INFORMATION SHOWN:
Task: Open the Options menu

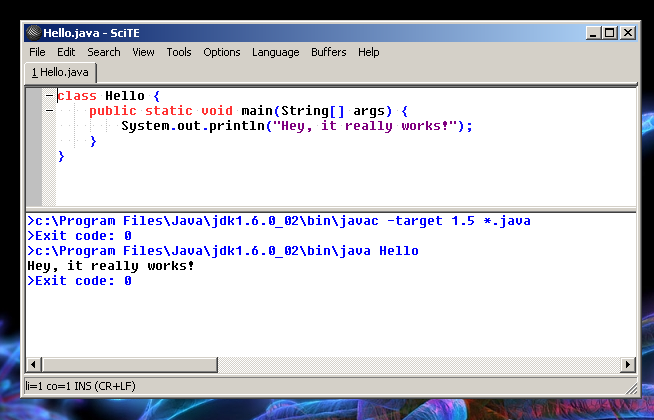Action: pyautogui.click(x=221, y=52)
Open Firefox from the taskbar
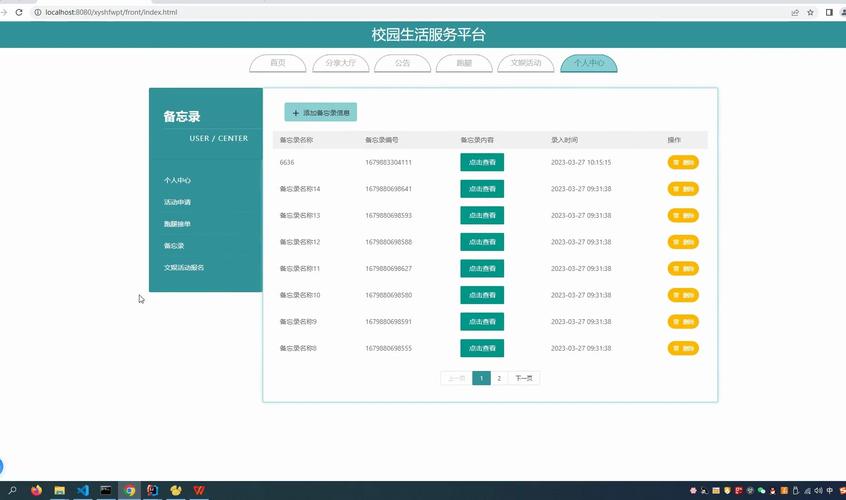The image size is (846, 500). (x=37, y=491)
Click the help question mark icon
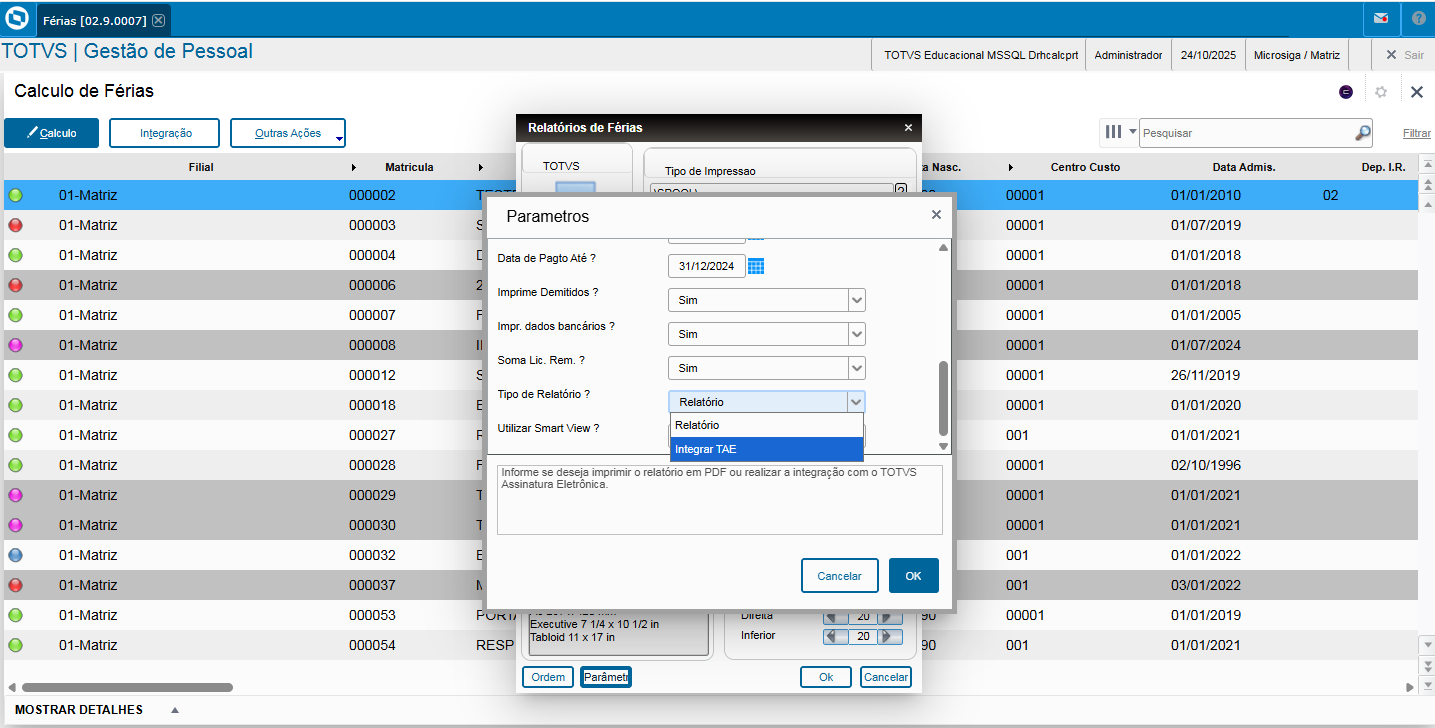This screenshot has width=1435, height=728. tap(1418, 19)
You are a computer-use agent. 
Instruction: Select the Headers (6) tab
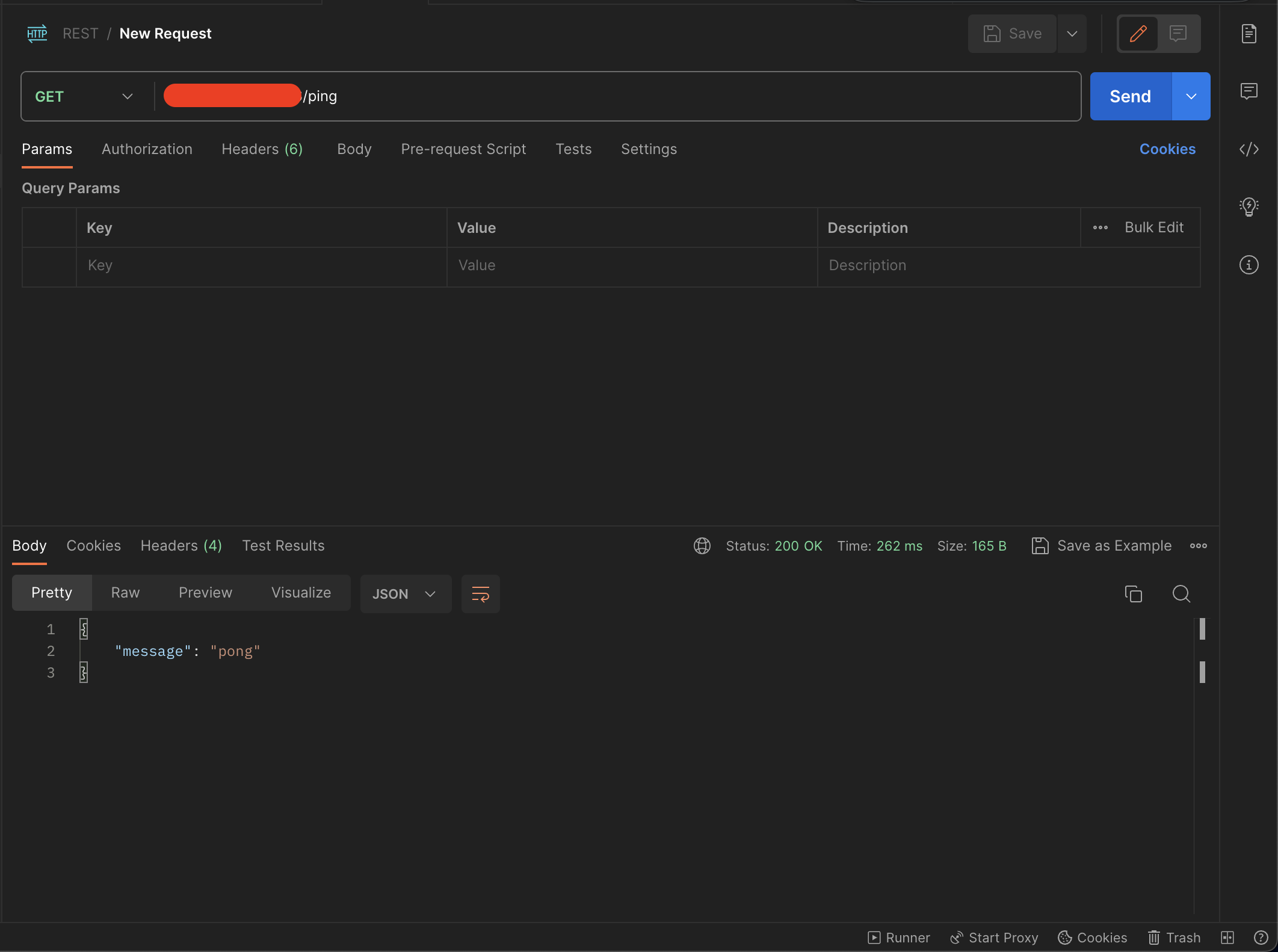[263, 148]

WRITTEN REQUEST: Lay out the data above as a numbered list, dropping blank lines and leaving out the pictures.

RESPONSE BELOW:
1. Task: Open the Options menu
2. Action: pyautogui.click(x=221, y=52)
3. Open Firefox from the taskbar
4. The image size is (846, 500). (x=37, y=491)
5. Click the help question mark icon
6. This screenshot has width=1435, height=728. tap(1418, 19)
7. You are a computer-use agent. 
8. Instruction: Select the Headers (6) tab
9. [263, 148]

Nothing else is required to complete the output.